Tweeting Beer Dispenser Requires Co-worker Approval

tweeting-beer-dispenser

Having been faced with an empty beer fridge one too many times the team at Metalworks came up with an approval system for dispensing malted beverages. The trick was to remove the physical controls on a can dispenser. The only way you can get a cold one is to ask the machine via its twitter account. If there’s beer inside, it waits for one of your approved co-workers to give the go-ahead.

There are two versions of the machine. The first is a hacked refrigerator with a dispenser hole cut in the door. This resides in their Sydney office, apparently doesn’t work all that well, and is only shown in the video after the break.

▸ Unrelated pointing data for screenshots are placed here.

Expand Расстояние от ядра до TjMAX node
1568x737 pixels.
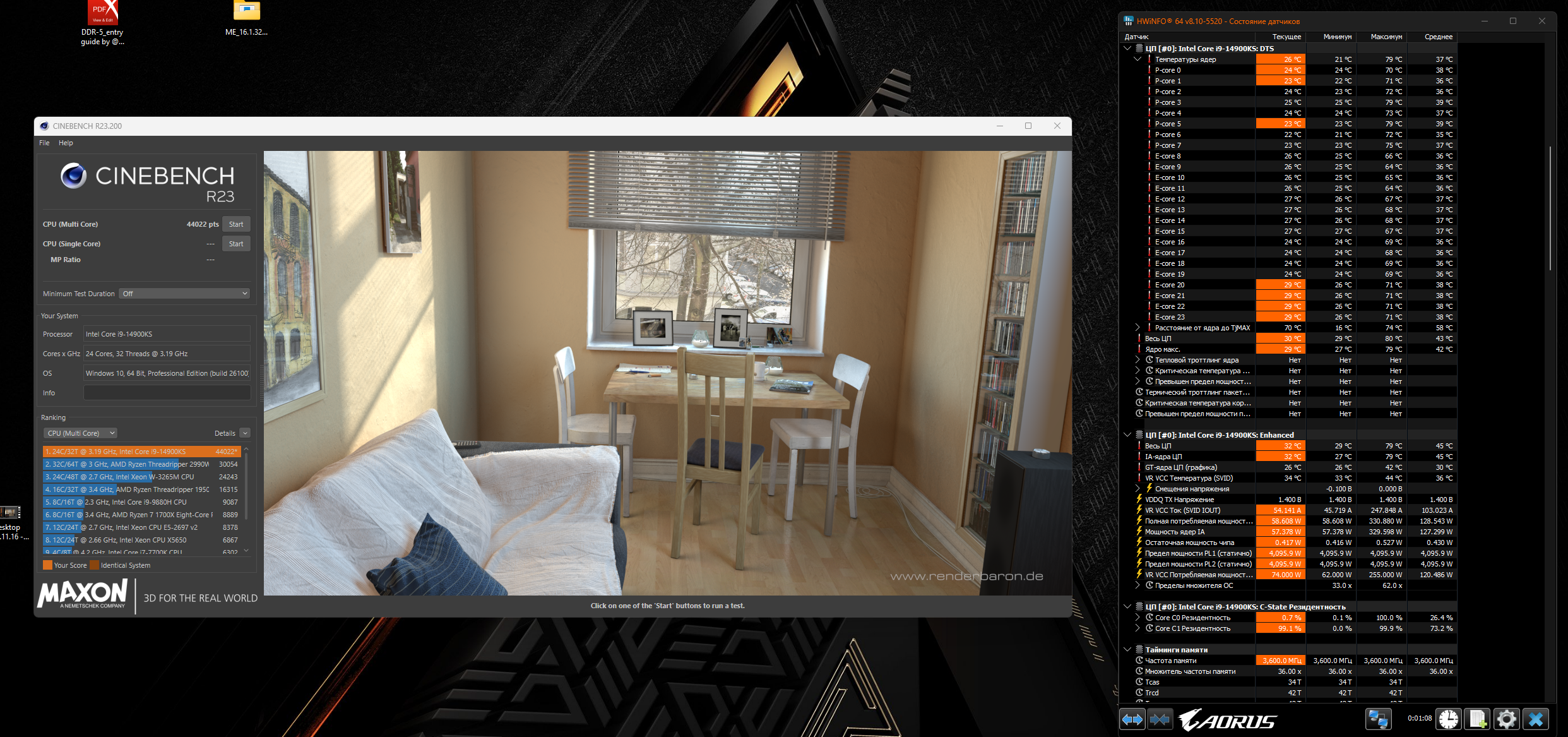click(1137, 328)
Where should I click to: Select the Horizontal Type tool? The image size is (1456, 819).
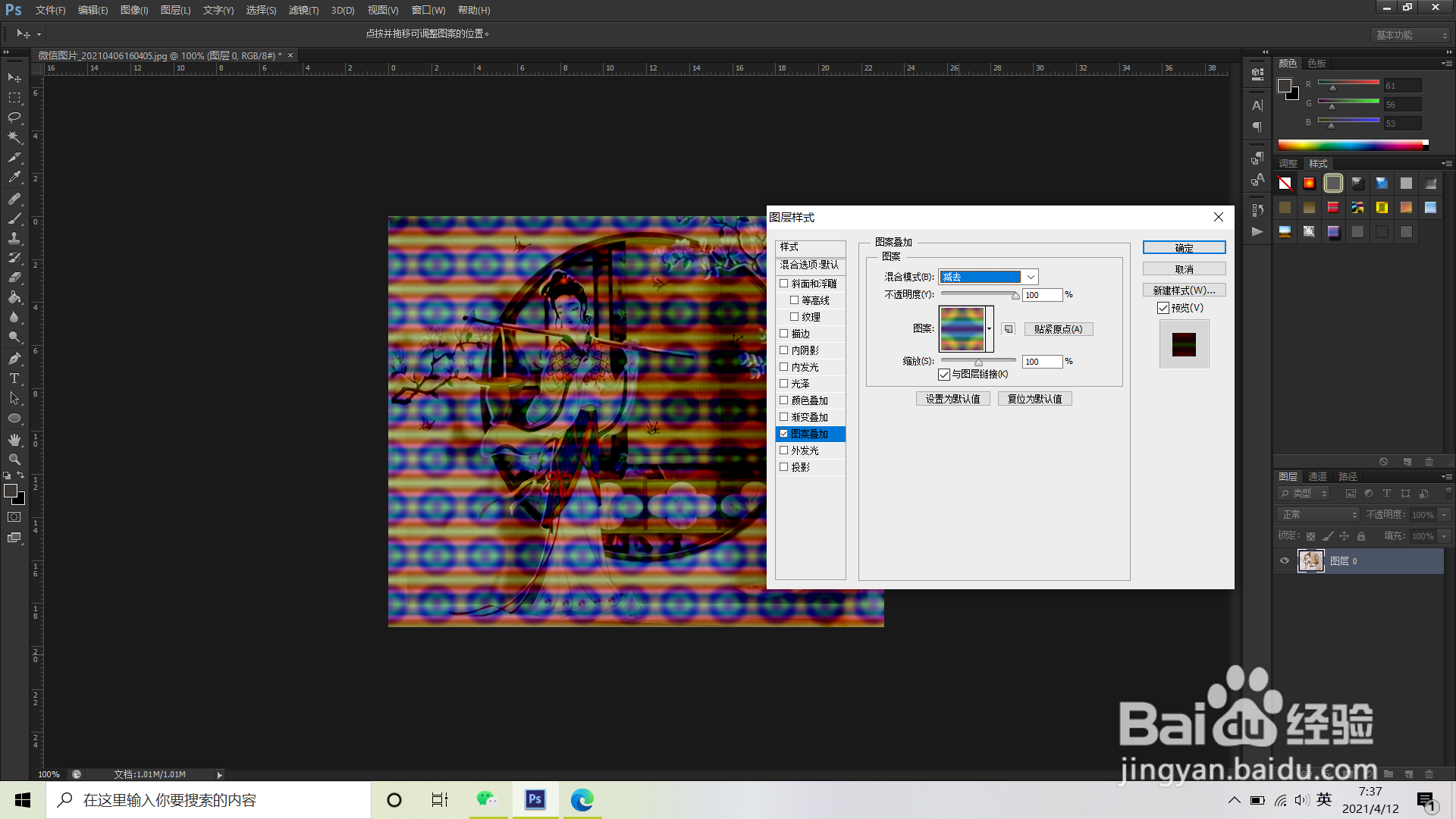(14, 378)
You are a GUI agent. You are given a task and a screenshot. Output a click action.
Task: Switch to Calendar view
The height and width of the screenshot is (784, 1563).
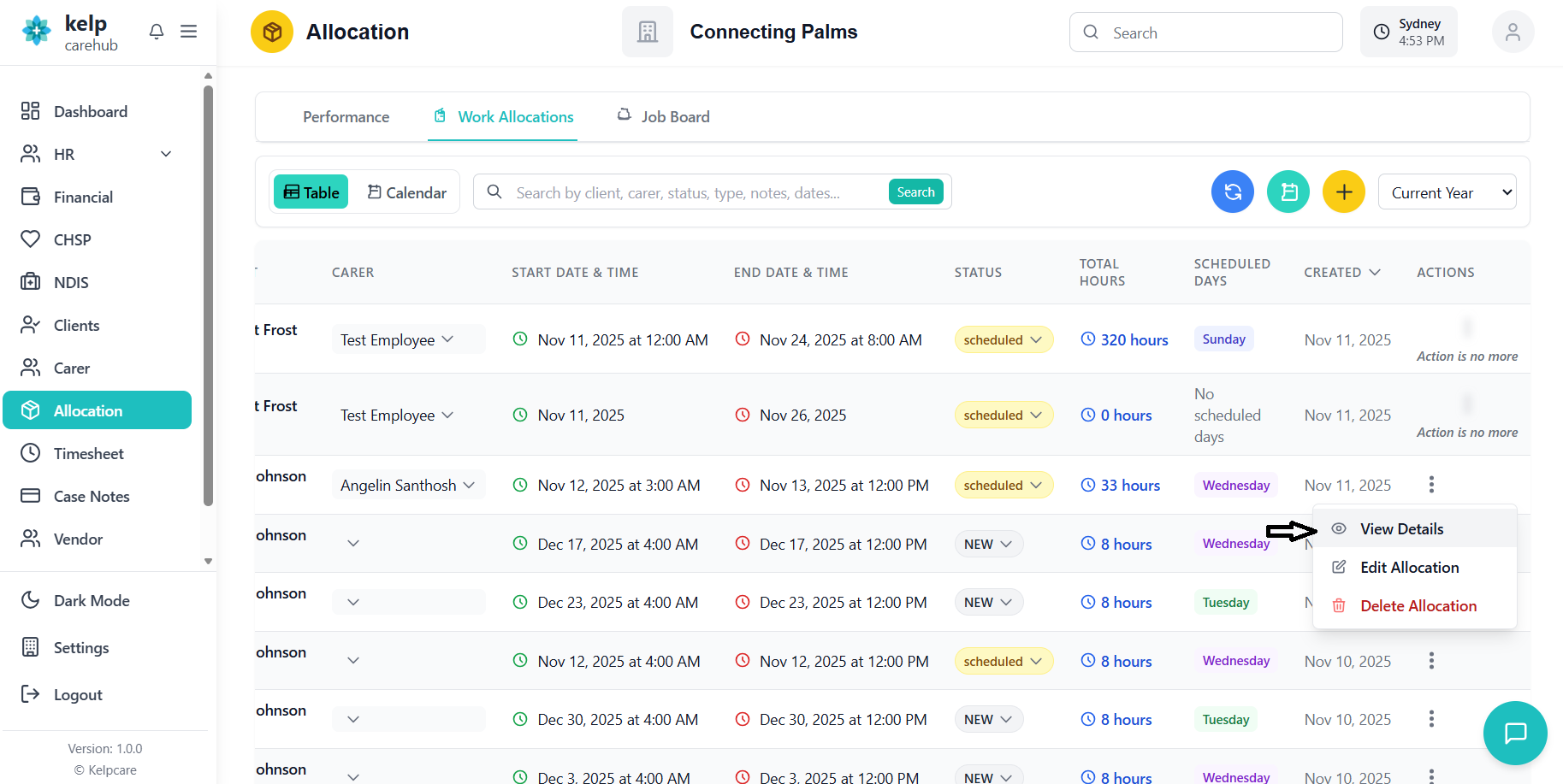(x=407, y=192)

The image above is version 2.0 which is located at their Singapore branch. It’s a much smaller device, but works very well since it started as a commercially available can dispenser. You can see the Arduino Leonardo and breadboard which make up the driver circuits.

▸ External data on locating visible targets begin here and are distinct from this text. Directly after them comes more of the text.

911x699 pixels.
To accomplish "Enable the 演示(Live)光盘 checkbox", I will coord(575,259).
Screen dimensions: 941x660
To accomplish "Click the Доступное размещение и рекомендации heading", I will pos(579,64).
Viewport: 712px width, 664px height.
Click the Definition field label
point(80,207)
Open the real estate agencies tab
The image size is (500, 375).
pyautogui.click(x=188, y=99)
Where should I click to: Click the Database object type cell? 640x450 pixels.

There aren’t a ton of details on this, but it’s not hard to find about a million examples of an Arduino using Twitter. Here’s one that takes Morse code as an input and posts the message as a Tweet.

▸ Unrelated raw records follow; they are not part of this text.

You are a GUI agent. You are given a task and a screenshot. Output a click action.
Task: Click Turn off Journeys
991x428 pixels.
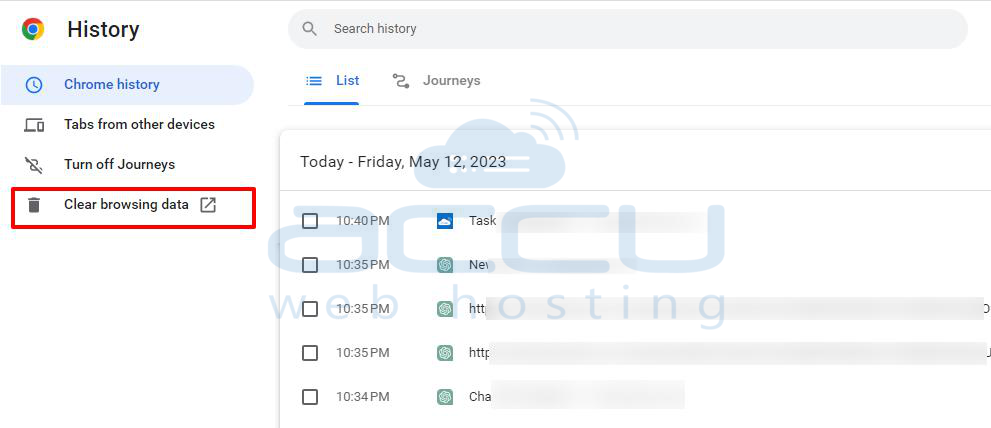click(x=119, y=165)
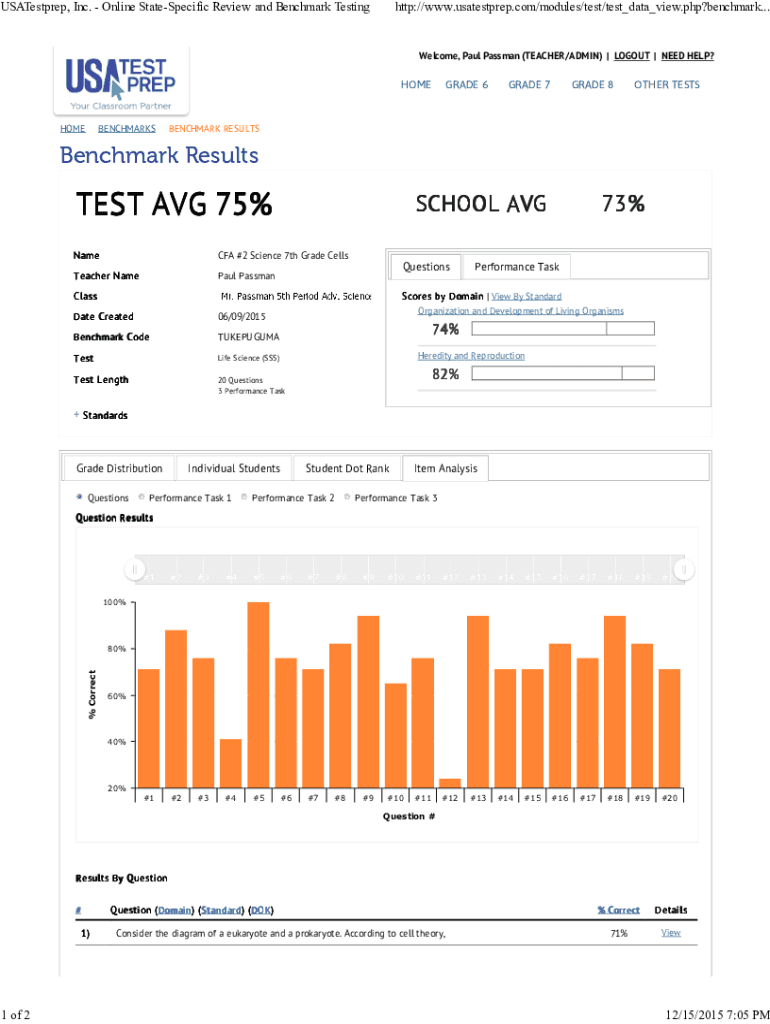Screen dimensions: 770x1024
Task: Click right handle of chart range slider
Action: [x=683, y=570]
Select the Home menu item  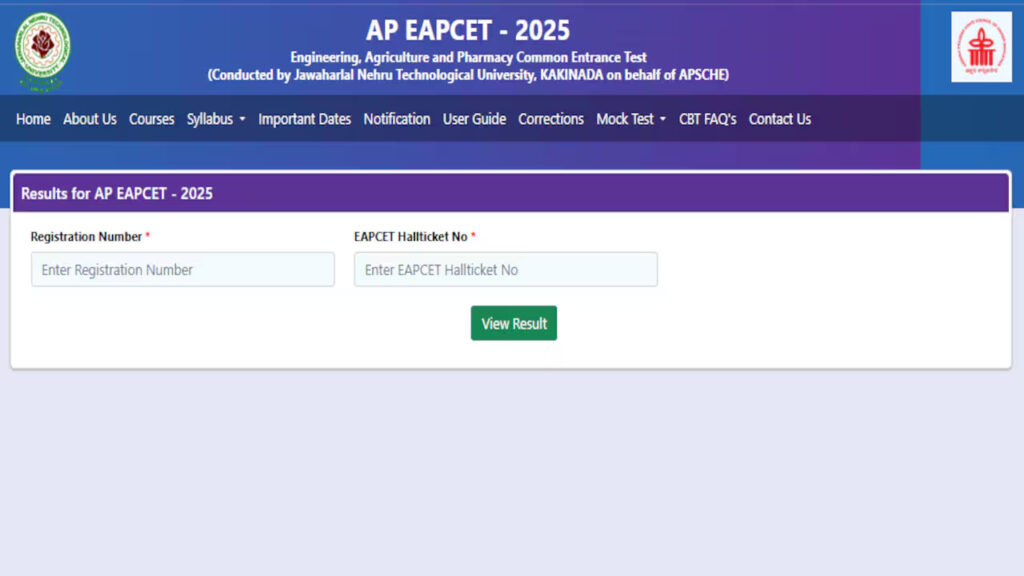(33, 119)
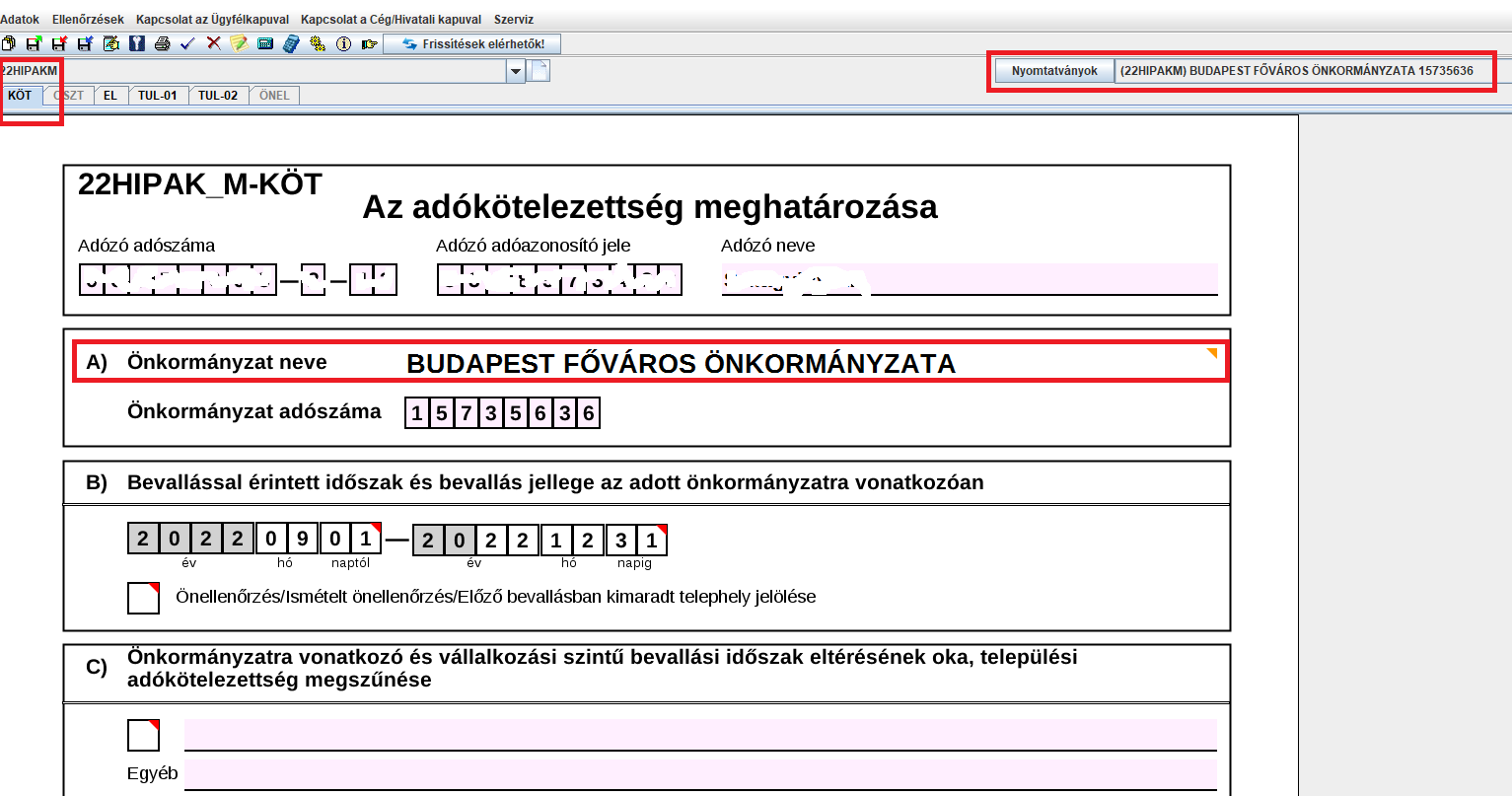Click the yellow notepad with pencil icon
This screenshot has height=796, width=1512.
[x=239, y=43]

http://www.youtube.com/watch?v=OapSmcw7MmY

6 thoughts on “Tweeting Beer Dispenser Requires Co-worker Approval

  1. Thanks for the write-up, Mike. The trick was to use a Rails app to handle some of the more complex authorisation and parsing of Twitter’s realtime Stream API – all of this proved too complex for Arduino.

    Another learning is that JSON parsing of the Cosm.com (formerly Pachube) API via Arduino’s HTTPClient is buggy. The HTTP headers can be difficult to parse reliably, so we’ve found that MQTT via Cosm is a much more reliable, stable protocol for basic InternetOfThings communications.

  2. Wow, nice build. First thing, however, is how can I get a job at this place where you can drink beer at work? It takes care of one of the three aspects of my perfect job. Now, if you tell me they sit on the couch and play video games, then it would be my perfect job (taking care of the other two aspects of the perfect job).
    Thanks for the heads up on Cosm also.